Comment #4 by 2korden — 2008-10-15T00:02:37Z
> ------- Comment #3 from [email protected] 2008-10-14 > > I don't think that's applicable (or at least, it shouldn't be). Here's a > shortened example: > > char[] a = "AAA"; > a[0] = '!'; > char[] b = "AAA"; > > It's absurd that 'b' should become "!AA". Well, that's what I expect, at least :) > It's clear that the compiler is > "optimizing" both "AAA" string literals into the same reference: > > char[] _tmp1 = "AAA"; > char[] a = _tmp1; > a[0] = '!'; > char[] b = _tmp1; Of course it does! This string literal is put into executable. "AAA" is just a pointer to it. Please, understand that char[] is nothing more than a pointer to a string and an associated length. When you change the string via pointer, everyone who has that pointer gets the change. Compare to object: class A { int i = 15; } A aaa = new A(); // aaa is an analog of "AAA" A a = aaa; writefln(a); // prints 15 a.i = 42; A b = aaa; writefln(b); // why the hell it prints 42???? This is because you don't make a copy of aaa. Here is another example: while (true) { char[] a = "AAA"; a[0] = '!'; // in the next iteration, should a be "AAA" again? } If answer is yes, then there should be a memory allocation in line 2 under the hood. You can't get new string every time without a memory allocation. This, however, definitely should not occur. If you want to make an allocation - do it yourself explicitely.
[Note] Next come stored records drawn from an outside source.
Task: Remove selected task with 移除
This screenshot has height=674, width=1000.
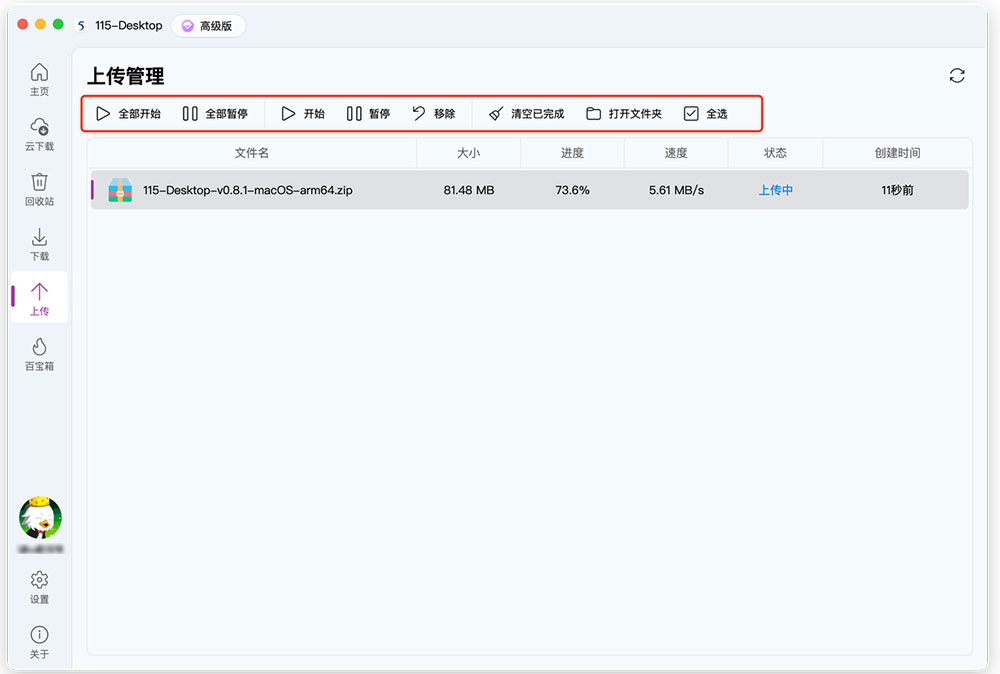Action: point(434,114)
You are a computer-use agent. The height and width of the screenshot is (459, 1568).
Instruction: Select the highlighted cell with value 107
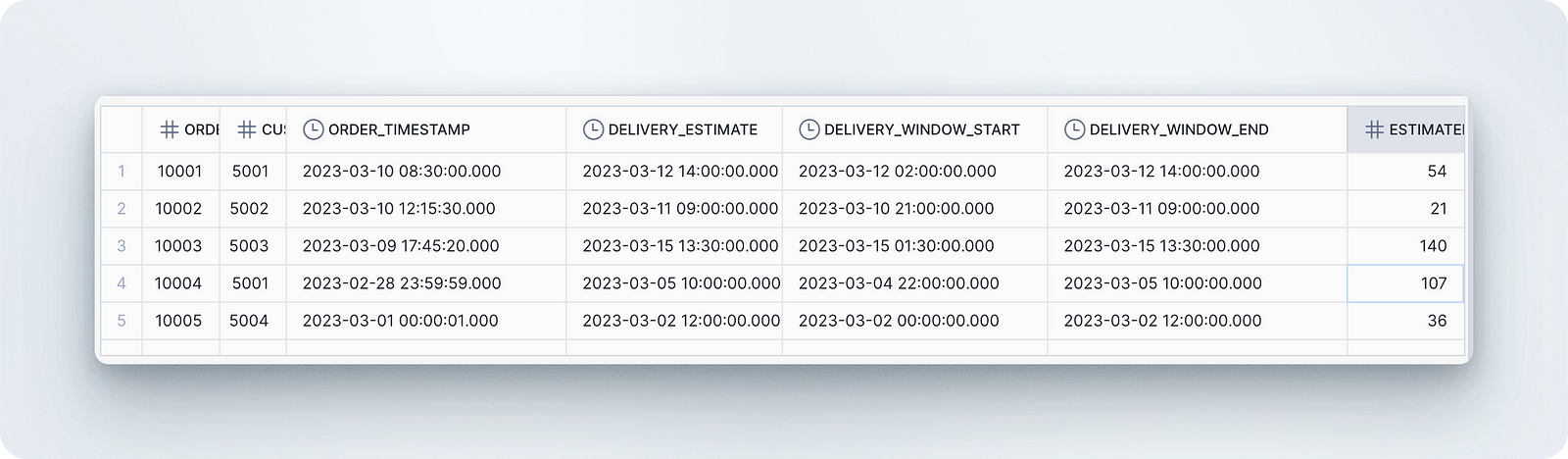(1406, 282)
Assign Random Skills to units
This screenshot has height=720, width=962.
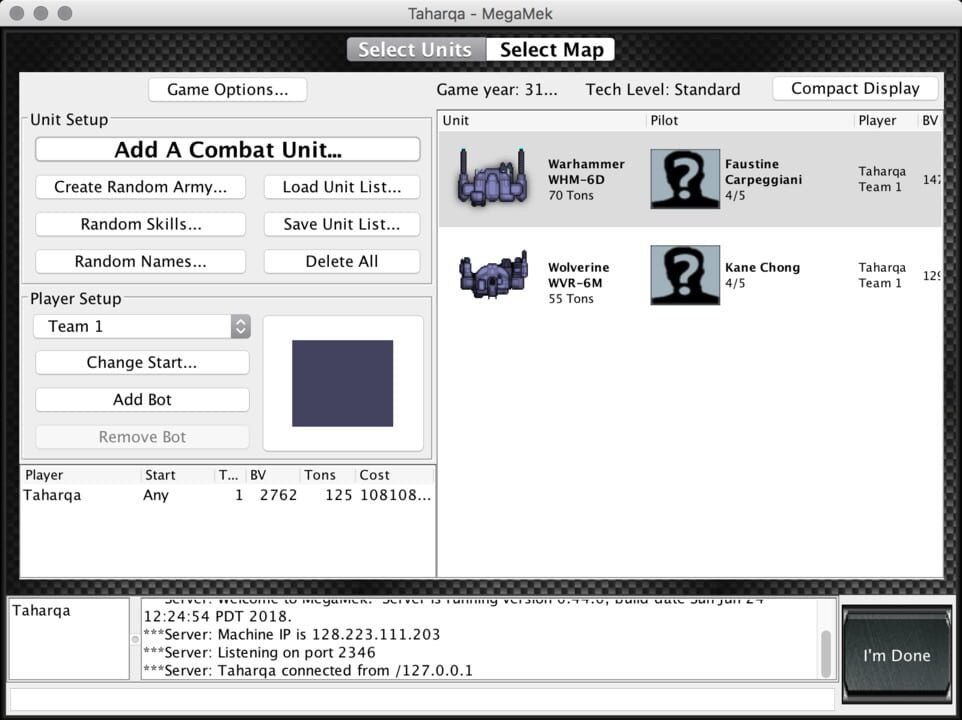point(140,224)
Code with the behaviour you expect should be as follows: while (true) { char[] a = "AAA".dup; writefln(a); a[0] = '!'; writefln(a); } This is by design, it works as it should. It can't be 'fixed' because it is not broken. > Besides, at the very least there's still an inconsistency: > > char[] a = "AAA"; > a[0] = '!'; > char[] b = "AAA"; // b is "!AA" > > char[] c = ['A', 'A', 'A']; > c[0] = '!'; > char[] d = ['A', 'A', 'A']; // d is "AAA" I agree, this might be a bug, d really ought to be "!AAA"! Do you want to create a new bugreport so that the latter case would be 'fixed'? :)
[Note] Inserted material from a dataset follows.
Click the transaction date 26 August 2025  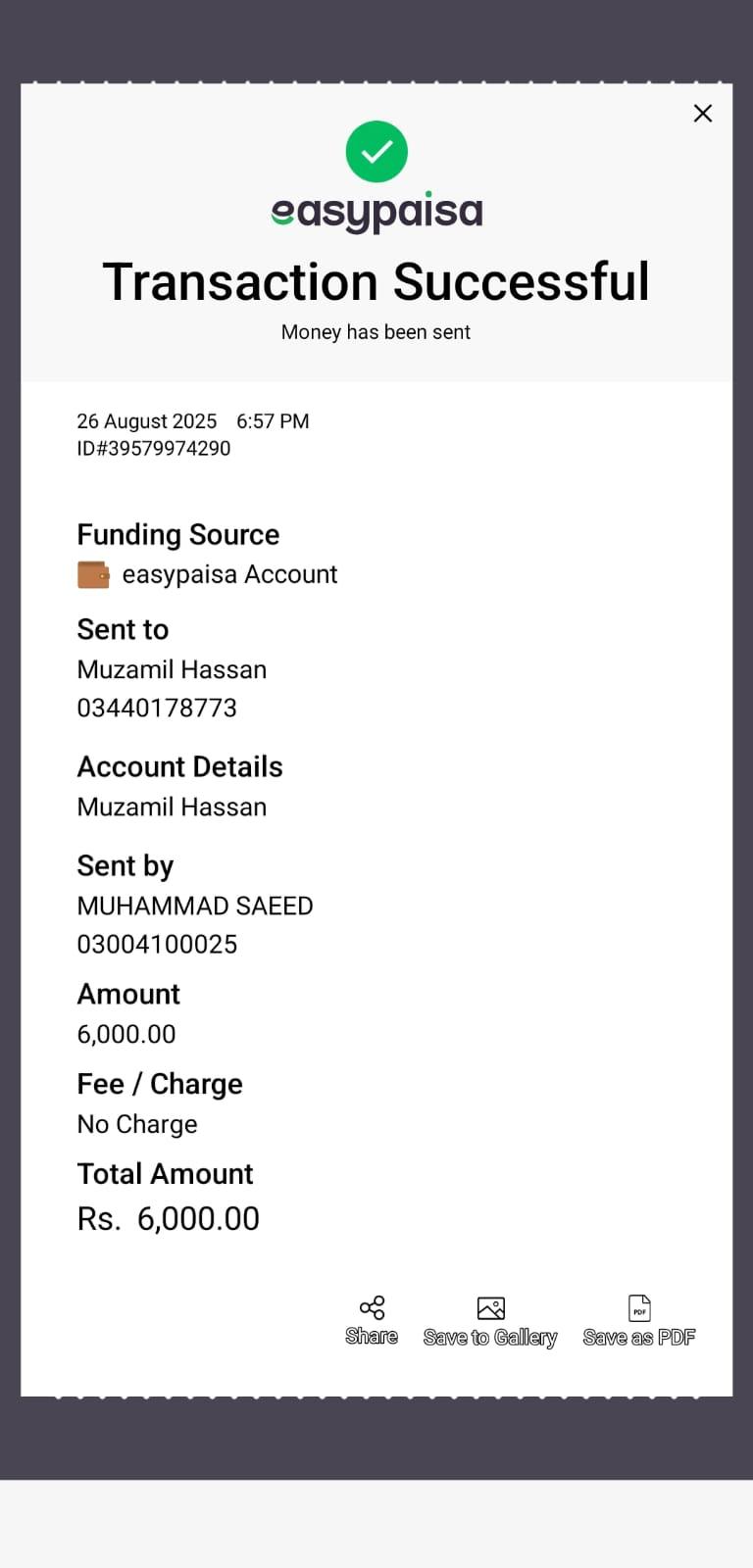coord(147,421)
Comment #5 by kamm-removethis — 2008-10-15T02:36:57Z
The D spec says "String literals are immutable (read only)." even in D1. So code like this char[] a = "ABC"; a[0] = '!'; is illegal (and will segfault on linux!). Array literals are allocated on the heap (the D spec explicitly says so) and will thus behave fundamentally different from string literals.
Comment #6 by bus_dbugzilla — 2008-10-15T05:13:03Z
(In reply to comment #5) > The D spec says "String literals are immutable (read only)." even in D1. So > code like this > > char[] a = "ABC"; > a[0] = '!'; > > is illegal (and will segfault on linux!). > > Array literals are allocated on the heap (the D spec explicitly says so) and > will thus behave fundamentally different from string literals. > Alright, I see now. It does seem odd though that array literals would carry a type that lacks any sort of const/read-only/immutable/etc qualifier, but is still immutable anyway. Just another of D2's improvements I guess. Out of curiosity, any idea if the lack of a run-time error on windows is due to windows itself or just something DMD/OPTLINK does differently between the platforms?